I.
Bonifacio estaba seguro de que podía volar aunque tuviera los pies planos. Estaba seguro de que podía volar aunque en los partidos de basquetbol de su escuela no lograra saltar lo suficiente como para ver siquiera la canasta por encima de las cabezas de los gigantes del otro equipo. Bonifacio estaba convencido de que podía volar a pesar de todo. Y no fue una ocurrencia espontánea, como la de alguien de siete años que, sentado en su pupitre, con la palma de la mano en el cachete y el aburrimiento en los oídos, piense de pronto que le gustaría volar y, ¿por qué no?, hasta sería capaz de hacerlo con tal de escaparse del salón de clases. Nada de eso. Bonifacio, de siete años y sentado en un pupitre, con la palma de la mano en el cachete y el aburrimiento en los oídos, aquel jueves en que comenzó todo pensaba en algo muy distinto: pensaba en su padre. La maestra quería hablar con él. Ya eran demasiados los reportes de conducta y estaba claro que la autoridad de la mamá de Bonifacio había sido superada, por lo que la maestra quiso tomar una medida drástica: llevar el caso ante el tribunal plenipotenciario del señor Rubén Torres. La maestra, por lo visto, no tenía ni idea de lo que estaba haciendo. Bonifacio se imaginó que su padre sería capaz de castigarla también a ella, y en una de ésas hasta a la directora de la escuela. Su padre era... impredecible. Tenía cuarenta años y sólo diez expresiones con las que fomentaba la comunicación familiar, las cuales iban desde el Guarda silencio hasta el Pásame la sal, ¿quieres? Bonifacio no recordaba haberlo escuchado reír nunca, ni cuando le contó el chiste del elefante y la hormiga, que por cierto era como para tirarse al piso a revolcarse entre las carcajadas que uno iba soltando. Su padre, en lugar de reírse, se quedó muy serio, acabó de remover el café y escurrió la cucharita en el borde de la taza. Pero eso es estúpido, ¿cómo iba una hormiga a ahorcar a un elefante? ¿Esas tonterías son las que te enseñan en la escuela?

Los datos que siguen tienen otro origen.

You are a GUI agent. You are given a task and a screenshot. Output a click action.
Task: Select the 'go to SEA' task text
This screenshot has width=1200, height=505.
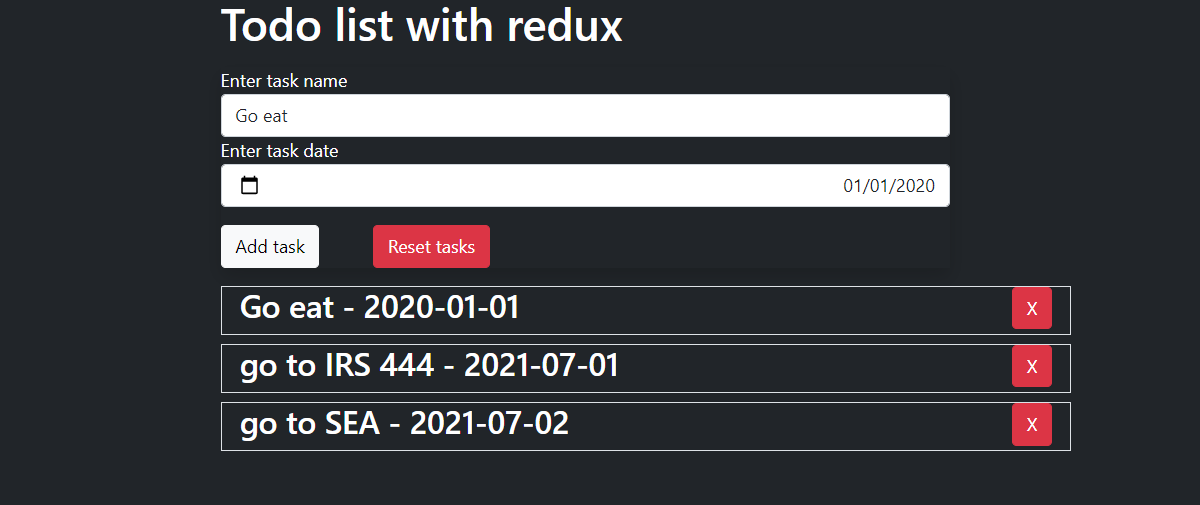[309, 423]
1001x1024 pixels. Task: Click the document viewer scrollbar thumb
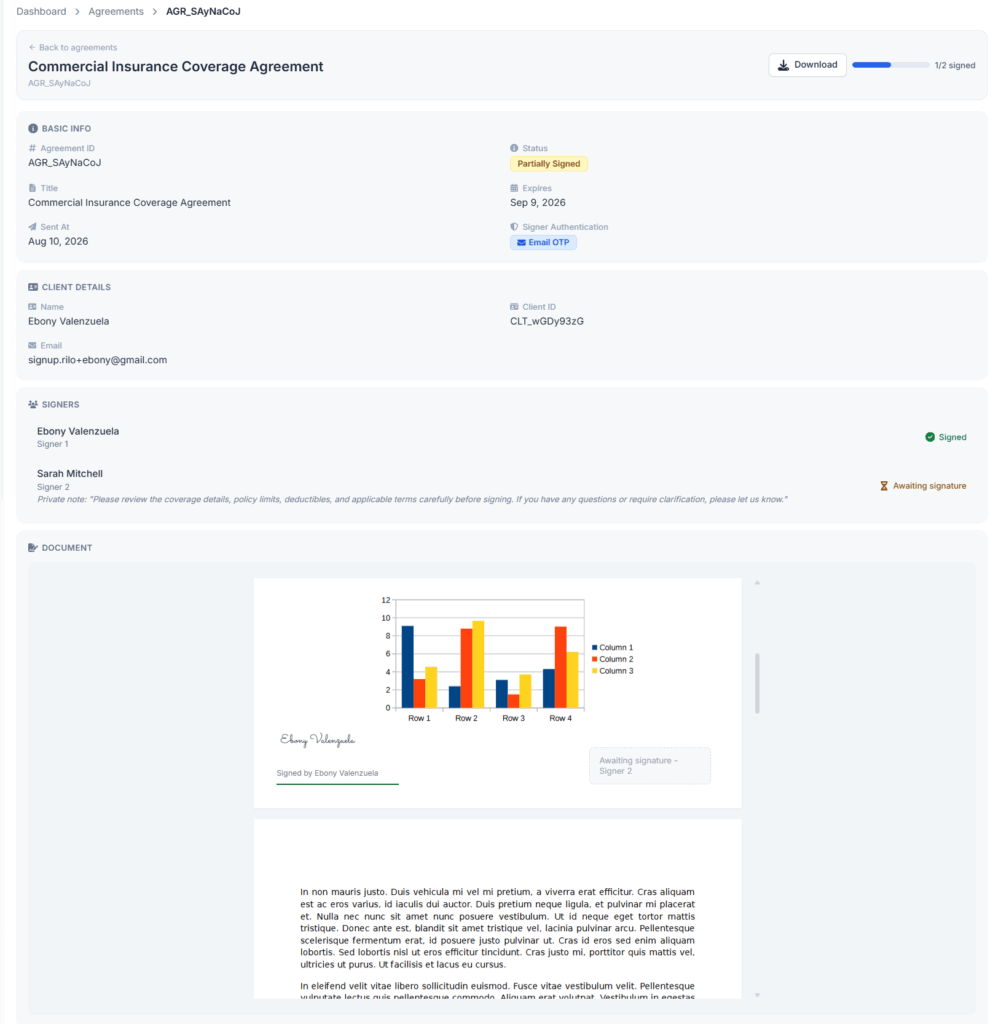point(757,683)
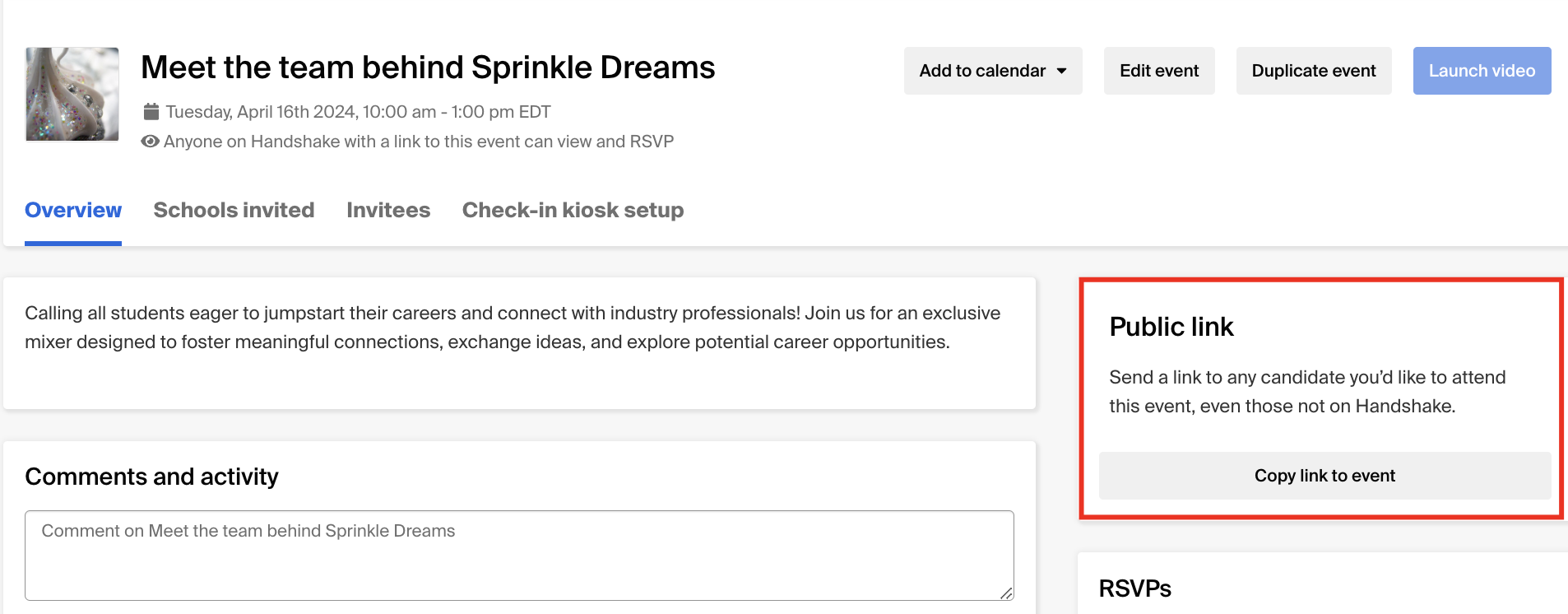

Sonó la chicharra. Los compañeros de Bonifacio corrieron a la puerta como si el salón se estuviera derrumbando, como si toda la escuela se estuviera derrumbando, aunque supieran que de ser así ya para el día siguiente los maestros la habrían reconstruido.
Bonifacio no tenía prisa. Metió el cuaderno y el lápiz en la mochila con la esperanza de que pegaran un brinco para tener que perseguirlos y volverlos a meter en la mochila, pero ahora con mayor cuidado, porque si se escapaban nuevamente habría que fabricar con muy pocos recursos una trampa especial para cuadernos y otra para lápices de dos y medio, eso sí, tomando en cuenta que...
Bonifacio, no se te olvide decirle a tu papá que quiero hablar con él.
No maestra.
Y quiero ese reporte firmado para mañana, sin excusas.
Sí maestra.
Bueno, vete ya, ¿qué esperas?, te va a dejar el transporte.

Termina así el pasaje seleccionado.